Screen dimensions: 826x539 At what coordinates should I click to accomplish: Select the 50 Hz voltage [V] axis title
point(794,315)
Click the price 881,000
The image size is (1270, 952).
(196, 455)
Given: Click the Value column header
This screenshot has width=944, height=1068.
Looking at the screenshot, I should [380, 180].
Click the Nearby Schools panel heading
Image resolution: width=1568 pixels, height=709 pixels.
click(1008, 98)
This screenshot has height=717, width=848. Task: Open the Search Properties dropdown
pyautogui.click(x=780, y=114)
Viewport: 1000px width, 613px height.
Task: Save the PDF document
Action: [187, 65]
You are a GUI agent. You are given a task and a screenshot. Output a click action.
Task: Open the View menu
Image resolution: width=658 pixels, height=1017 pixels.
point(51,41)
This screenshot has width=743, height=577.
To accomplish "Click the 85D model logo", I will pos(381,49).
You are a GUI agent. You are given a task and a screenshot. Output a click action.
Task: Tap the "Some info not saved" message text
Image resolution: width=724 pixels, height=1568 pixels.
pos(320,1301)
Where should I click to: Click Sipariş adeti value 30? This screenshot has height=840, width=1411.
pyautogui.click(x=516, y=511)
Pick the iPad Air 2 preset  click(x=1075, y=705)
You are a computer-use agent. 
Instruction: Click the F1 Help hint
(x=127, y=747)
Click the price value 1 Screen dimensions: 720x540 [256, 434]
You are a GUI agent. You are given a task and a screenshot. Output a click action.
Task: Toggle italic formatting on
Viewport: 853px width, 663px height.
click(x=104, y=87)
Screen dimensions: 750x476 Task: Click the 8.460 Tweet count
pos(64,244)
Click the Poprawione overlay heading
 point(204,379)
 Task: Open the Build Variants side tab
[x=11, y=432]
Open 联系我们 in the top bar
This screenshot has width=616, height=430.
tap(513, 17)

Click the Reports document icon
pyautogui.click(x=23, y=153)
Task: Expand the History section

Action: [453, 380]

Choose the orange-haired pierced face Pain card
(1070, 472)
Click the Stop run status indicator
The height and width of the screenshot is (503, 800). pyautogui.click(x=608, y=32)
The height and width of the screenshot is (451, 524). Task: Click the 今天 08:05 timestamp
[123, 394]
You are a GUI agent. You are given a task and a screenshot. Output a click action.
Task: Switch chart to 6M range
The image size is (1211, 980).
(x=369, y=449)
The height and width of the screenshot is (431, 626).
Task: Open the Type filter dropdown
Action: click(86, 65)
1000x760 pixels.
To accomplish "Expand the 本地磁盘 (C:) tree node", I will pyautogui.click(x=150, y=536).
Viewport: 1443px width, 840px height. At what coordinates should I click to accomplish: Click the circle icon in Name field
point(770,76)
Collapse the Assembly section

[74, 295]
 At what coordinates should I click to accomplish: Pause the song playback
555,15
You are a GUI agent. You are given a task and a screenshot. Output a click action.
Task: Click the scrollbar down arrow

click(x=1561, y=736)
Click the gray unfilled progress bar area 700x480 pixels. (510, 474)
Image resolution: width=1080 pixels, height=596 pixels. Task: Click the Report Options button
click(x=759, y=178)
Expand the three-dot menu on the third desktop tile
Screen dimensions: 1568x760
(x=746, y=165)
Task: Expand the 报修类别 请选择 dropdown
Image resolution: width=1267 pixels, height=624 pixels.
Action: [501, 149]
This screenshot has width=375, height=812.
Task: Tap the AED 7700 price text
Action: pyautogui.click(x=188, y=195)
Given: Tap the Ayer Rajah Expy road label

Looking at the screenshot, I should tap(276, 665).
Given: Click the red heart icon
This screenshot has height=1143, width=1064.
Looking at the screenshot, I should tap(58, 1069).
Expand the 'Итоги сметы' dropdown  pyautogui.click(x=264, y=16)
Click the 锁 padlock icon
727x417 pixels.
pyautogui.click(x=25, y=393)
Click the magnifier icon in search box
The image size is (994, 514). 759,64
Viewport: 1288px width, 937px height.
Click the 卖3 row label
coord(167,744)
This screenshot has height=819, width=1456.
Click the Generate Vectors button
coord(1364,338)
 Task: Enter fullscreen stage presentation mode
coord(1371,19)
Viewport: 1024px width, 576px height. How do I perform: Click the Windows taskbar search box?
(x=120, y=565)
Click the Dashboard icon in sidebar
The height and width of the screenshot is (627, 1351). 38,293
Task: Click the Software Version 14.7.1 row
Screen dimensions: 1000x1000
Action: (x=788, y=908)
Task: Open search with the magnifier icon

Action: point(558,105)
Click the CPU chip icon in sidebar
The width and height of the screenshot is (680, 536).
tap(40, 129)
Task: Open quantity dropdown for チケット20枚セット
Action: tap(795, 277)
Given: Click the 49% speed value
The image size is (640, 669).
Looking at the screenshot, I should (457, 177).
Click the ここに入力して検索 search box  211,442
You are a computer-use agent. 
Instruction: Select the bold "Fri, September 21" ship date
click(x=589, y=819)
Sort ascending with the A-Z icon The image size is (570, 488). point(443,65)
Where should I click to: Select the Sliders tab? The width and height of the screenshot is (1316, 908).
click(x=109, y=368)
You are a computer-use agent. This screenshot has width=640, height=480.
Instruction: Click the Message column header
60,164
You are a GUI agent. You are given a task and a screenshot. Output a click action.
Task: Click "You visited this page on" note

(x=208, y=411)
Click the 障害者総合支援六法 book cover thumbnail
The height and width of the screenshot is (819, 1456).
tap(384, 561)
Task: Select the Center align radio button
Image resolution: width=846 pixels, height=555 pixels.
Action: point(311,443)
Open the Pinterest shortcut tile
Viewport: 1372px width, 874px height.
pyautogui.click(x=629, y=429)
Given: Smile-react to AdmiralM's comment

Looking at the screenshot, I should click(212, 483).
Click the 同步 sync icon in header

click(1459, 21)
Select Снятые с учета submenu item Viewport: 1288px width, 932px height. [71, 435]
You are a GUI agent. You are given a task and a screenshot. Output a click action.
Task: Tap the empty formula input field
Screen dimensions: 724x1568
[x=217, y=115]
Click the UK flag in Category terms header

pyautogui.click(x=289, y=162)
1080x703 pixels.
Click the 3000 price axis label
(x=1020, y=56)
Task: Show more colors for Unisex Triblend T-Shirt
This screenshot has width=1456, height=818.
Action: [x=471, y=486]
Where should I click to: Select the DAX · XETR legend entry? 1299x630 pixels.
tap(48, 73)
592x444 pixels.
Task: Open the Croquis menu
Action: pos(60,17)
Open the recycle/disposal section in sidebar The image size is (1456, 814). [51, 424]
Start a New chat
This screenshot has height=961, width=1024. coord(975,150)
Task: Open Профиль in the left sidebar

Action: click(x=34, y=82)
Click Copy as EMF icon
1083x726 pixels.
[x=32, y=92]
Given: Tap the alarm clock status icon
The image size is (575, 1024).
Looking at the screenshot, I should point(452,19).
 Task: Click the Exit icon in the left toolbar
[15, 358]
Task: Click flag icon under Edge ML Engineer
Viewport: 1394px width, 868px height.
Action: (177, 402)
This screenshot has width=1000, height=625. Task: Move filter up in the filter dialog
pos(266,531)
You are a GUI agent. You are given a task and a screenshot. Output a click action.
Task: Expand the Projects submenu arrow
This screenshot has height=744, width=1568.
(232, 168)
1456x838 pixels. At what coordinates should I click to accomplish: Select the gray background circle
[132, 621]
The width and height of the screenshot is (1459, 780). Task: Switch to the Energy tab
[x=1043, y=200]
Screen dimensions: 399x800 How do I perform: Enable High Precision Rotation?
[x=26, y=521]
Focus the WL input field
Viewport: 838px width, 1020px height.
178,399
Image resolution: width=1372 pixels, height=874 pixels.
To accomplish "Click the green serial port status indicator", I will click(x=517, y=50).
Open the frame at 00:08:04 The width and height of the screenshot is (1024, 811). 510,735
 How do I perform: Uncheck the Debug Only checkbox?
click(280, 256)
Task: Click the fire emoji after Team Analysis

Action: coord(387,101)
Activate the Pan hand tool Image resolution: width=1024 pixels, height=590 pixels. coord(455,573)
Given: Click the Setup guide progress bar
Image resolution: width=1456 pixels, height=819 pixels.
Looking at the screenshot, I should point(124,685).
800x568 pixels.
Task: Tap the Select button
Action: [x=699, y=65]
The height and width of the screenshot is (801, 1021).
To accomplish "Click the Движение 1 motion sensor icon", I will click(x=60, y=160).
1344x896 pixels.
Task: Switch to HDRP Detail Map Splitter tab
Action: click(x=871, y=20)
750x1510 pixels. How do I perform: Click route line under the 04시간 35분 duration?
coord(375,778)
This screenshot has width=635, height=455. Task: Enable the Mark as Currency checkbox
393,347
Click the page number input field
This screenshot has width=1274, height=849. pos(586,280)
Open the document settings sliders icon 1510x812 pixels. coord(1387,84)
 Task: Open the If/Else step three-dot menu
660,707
◇ ◇ ◇ ◇
● **Поставленная задача**
Повторите дословно строки, начиная с самой первой и заканчивая строкой с «I will pos(381,49).» включительно.

● **Решение задачи**
Screen dimensions: 826x539 At what coordinates should I click to accomplish: Select the 50 Hz voltage [V] axis title
point(794,315)
Click the price 881,000
The image size is (1270, 952).
(196, 455)
Given: Click the Value column header
This screenshot has width=944, height=1068.
Looking at the screenshot, I should [380, 180].
Click the Nearby Schools panel heading
Image resolution: width=1568 pixels, height=709 pixels.
click(1008, 98)
This screenshot has height=717, width=848. Task: Open the Search Properties dropdown
pyautogui.click(x=780, y=114)
Viewport: 1000px width, 613px height.
Task: Save the PDF document
Action: [187, 65]
You are a GUI agent. You are given a task and a screenshot. Output a click action.
Task: Open the View menu
Image resolution: width=658 pixels, height=1017 pixels.
point(51,41)
This screenshot has width=743, height=577.
To accomplish "Click the 85D model logo", I will pos(381,49).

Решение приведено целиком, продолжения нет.